American, Free Thyself

Tuesday, April 21, 2009

Via Fresh Bilge is a link to a piece at The American Thinker whose interesting, science-fictionish premise is that the Chinese, in dire economic straits around the time of the 2012 American elections, have decided to throw their influence behind defeating President Obama.

America, their largest trading partner, has become a lousy customer thanks to four years of increasing government "planning" of its economy. The Chinese, needing American prosperity, are contemplating a bold move in the next election, such as recruiting "a pro China billionaire to set up a group called Move Him Out Now ... to defeat Obama."

That is an interesting premise up to a point, but to the reader with a deep appreciation for capitalism, unbelievability quickly overwhelms:

China's future needs really, really depend on a nice capitalist return on their investment because with the one child policy, their population in future generations getting smaller .In fact, because of the preference for boys, there are already 35 million more men than women, so tens of millions Chinese men are unlikely to be even able to reproduce and have ONE child. He's screaming that if Obama's destruction of the U.S. economy keeps up much longer China will be in terrible trouble and the Party and its leaders want to stop this shift to socialism in the United States as fast as they can." [link dropped]
Let's grant that China's ruling elite would be so compartmentalized that it would work to grow a foreign market with greater freedom, while failing to grow the vastly larger domestic one right under its nose by the same means. That goes hand in hand with any government trying to steer an economy in the first place. We see similarly muddled thinking all the time in America, anyway.

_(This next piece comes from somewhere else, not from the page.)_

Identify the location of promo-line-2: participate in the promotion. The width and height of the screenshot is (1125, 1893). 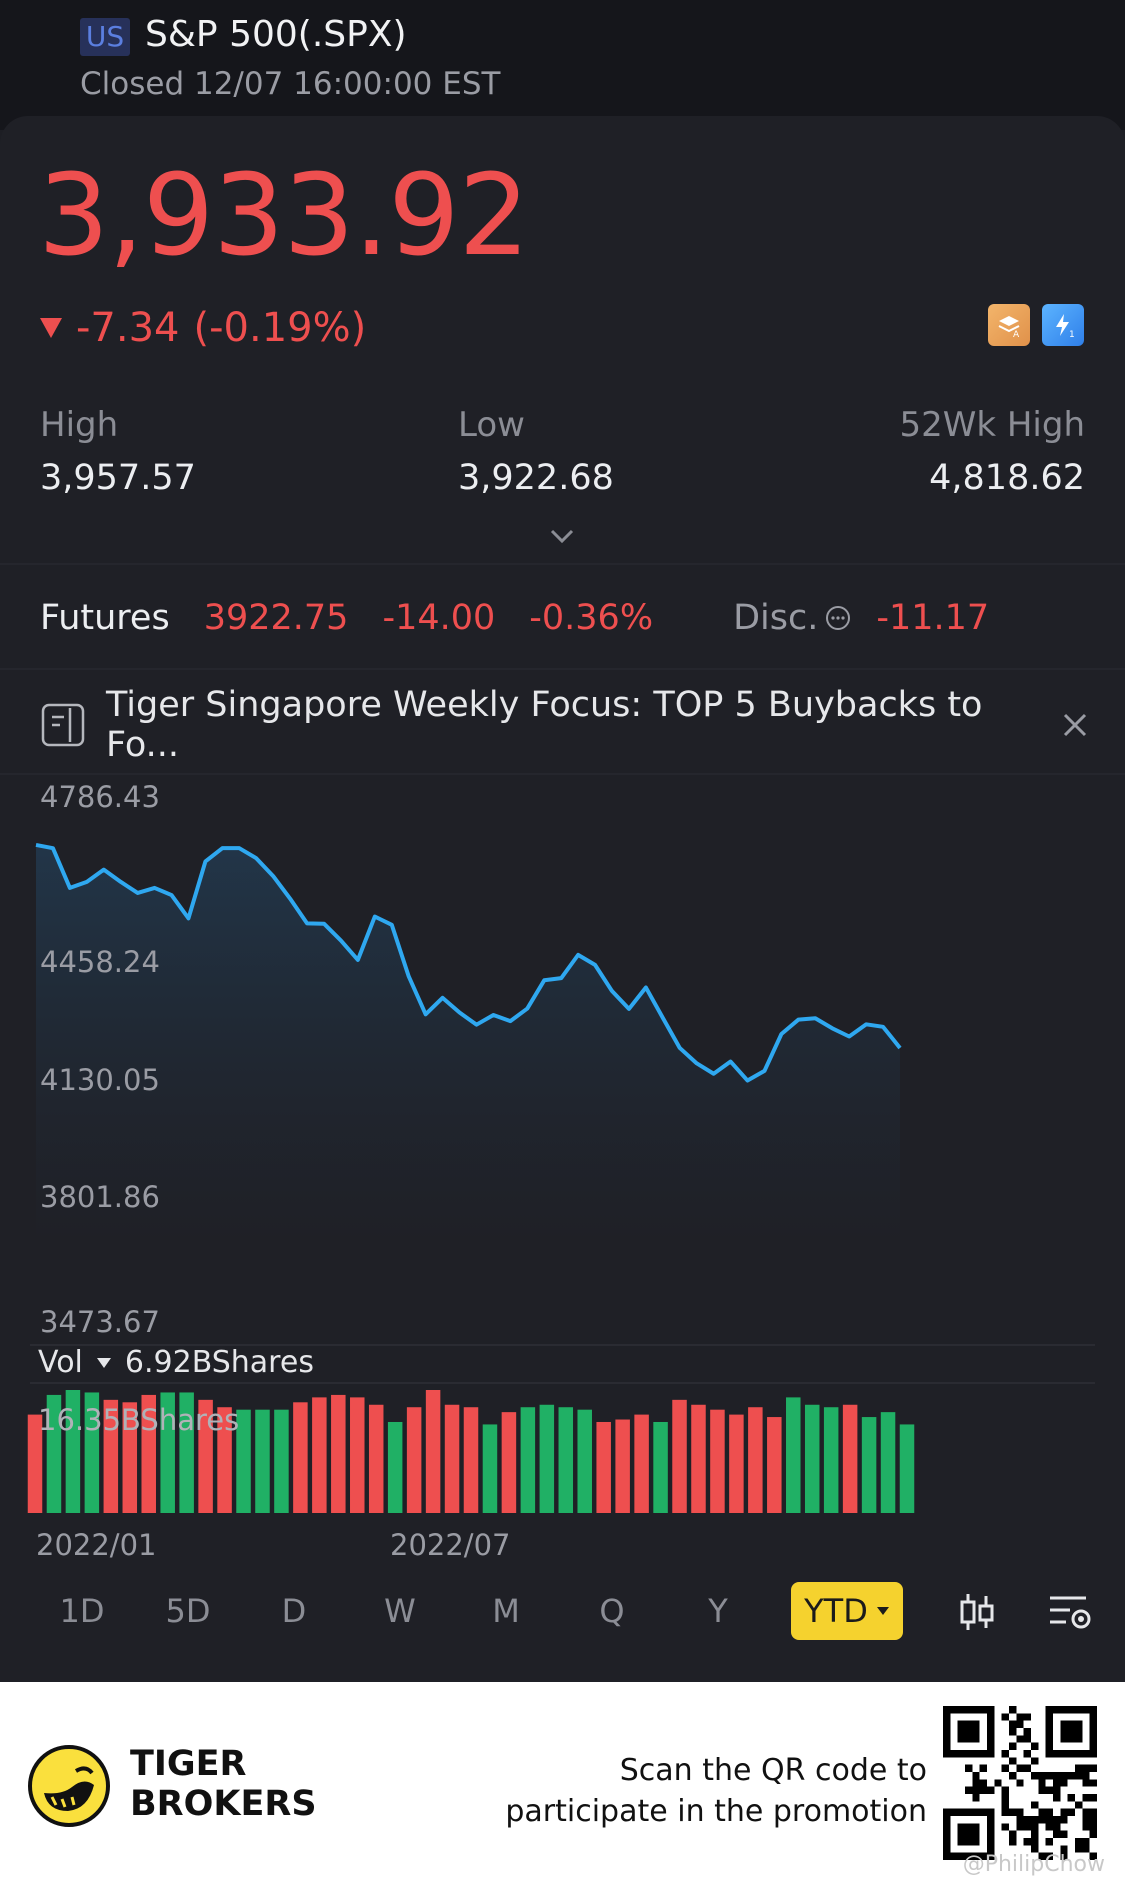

But: Our future Chinese saviors still have a One Child Policy and belong to the Communist Party? We can call the Party a historical anachronism for the sake of argument, because it's the first of these that really bothers me.

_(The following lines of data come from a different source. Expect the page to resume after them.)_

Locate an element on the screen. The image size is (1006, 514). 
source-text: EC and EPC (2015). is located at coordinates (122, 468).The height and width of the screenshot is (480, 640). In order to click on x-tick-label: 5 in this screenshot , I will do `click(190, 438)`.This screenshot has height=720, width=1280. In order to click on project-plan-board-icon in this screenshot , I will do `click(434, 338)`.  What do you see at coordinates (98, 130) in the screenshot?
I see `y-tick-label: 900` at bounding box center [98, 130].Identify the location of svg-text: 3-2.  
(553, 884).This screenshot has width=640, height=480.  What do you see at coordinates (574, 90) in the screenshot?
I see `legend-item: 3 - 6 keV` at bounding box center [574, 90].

(It's at this point that I'll lose most conservatives, because so many of the ones who are not openly hostile to the idea that capitalism is moral, still fail to realize that it is much more than a utilitarian, purely economic arrangement. Furthermore, I am sure that some will chide me with words to the effect of, "That article isn't about capitalism." Actually, if you really are interested in propserity, it is. Oh, well.)

Capitalism, as Ayn Rand said in her seminal work, Capitalism: The Unknown Ideal, "... is a social system based on the recognition of individual rights, including property rights..." [bold added] A "free market" where the actors are forced to act against their better judgment is not capitalism and will not produce prosperity for long. A slave market is not capitalism. The President firing the CEO of General Motors is not capitalism. China having a One Child Policy is also not capitalism, recent loosening up of government controls to the contrary. In each case, the government is violating individual rights, preventing individuals from acting on their own best judgment.

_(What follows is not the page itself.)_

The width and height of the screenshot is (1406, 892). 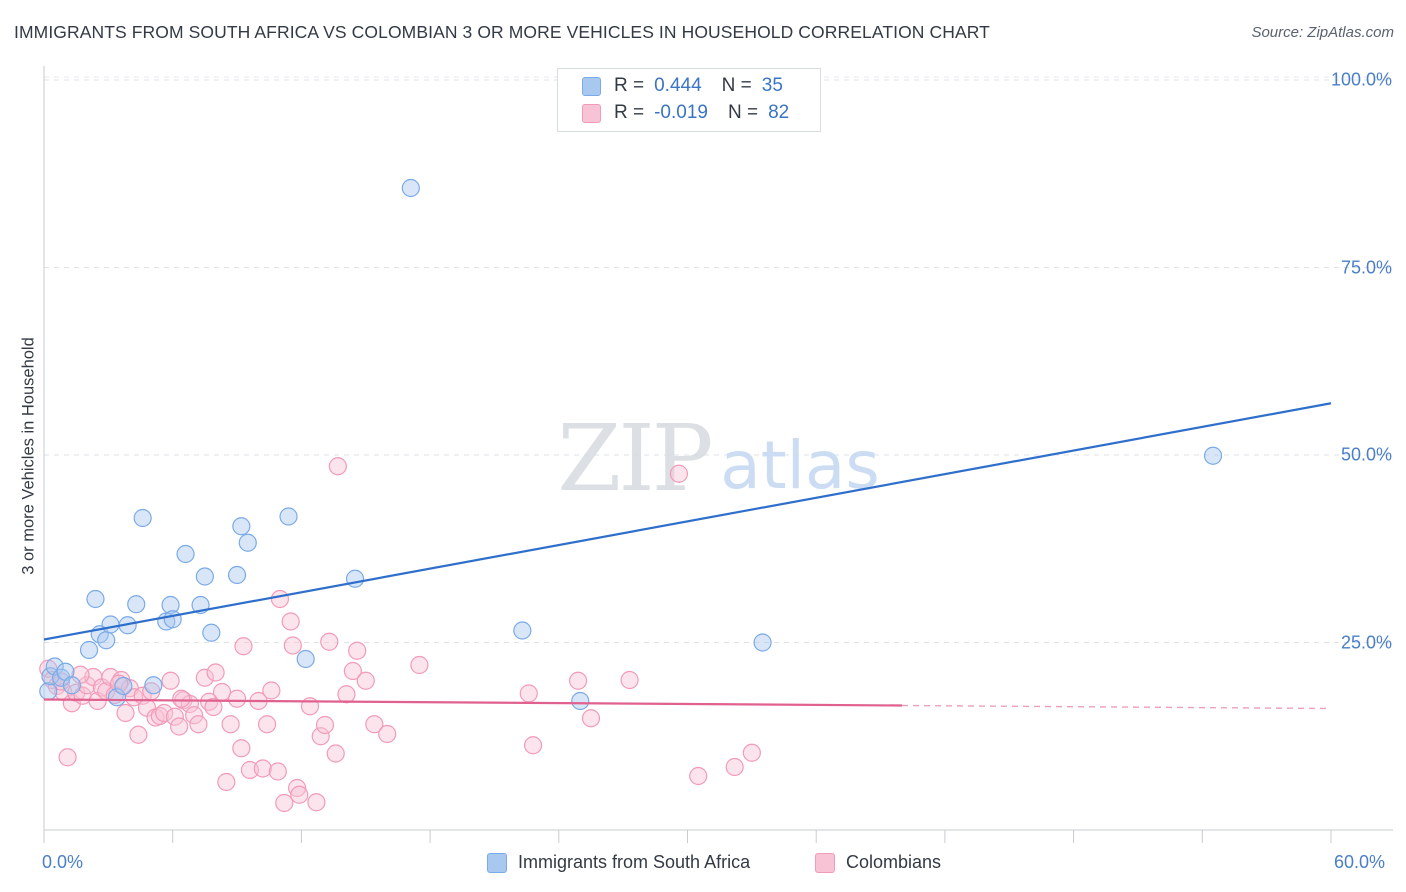 I want to click on x-tick-label-max: 60.0%, so click(x=1360, y=862).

Since all economic decisions in a capitalist society are made by individuals on their own behalf, all government infringements on individual freedom ultimately do affect the economy (just as all economic interventions diminish freedom) -- no matter how much some conservatives wish to pretend that the moral and the practical are two separate realms. Furthermore, each such intervention both sets the precedent for others later on and, by distorting the economy, provides a convenient excuse later on for more of the same.

So, while it is conceivable that China might work to topple Barack Obama in 2012, it seems unlikely to me for the same reason I doubt China will be substantially freer under its present regime. Recent poor choices notwithstanding -- Obama is just the latest -- most Americans still understand freedom better than the Chinese leadership and personally stand to benefit from it far more than these fictional saviors anyway.

I find the prospect of persuading my countrymen to rediscover freedom much more intriguing and hopeful than fantasizing about the tactical choices facing the ruling clique of a country that has hardly begun to taste freedom.

-- CAV

Updates

Today: (1) Corrected a typo. (2) Inserted a missing word.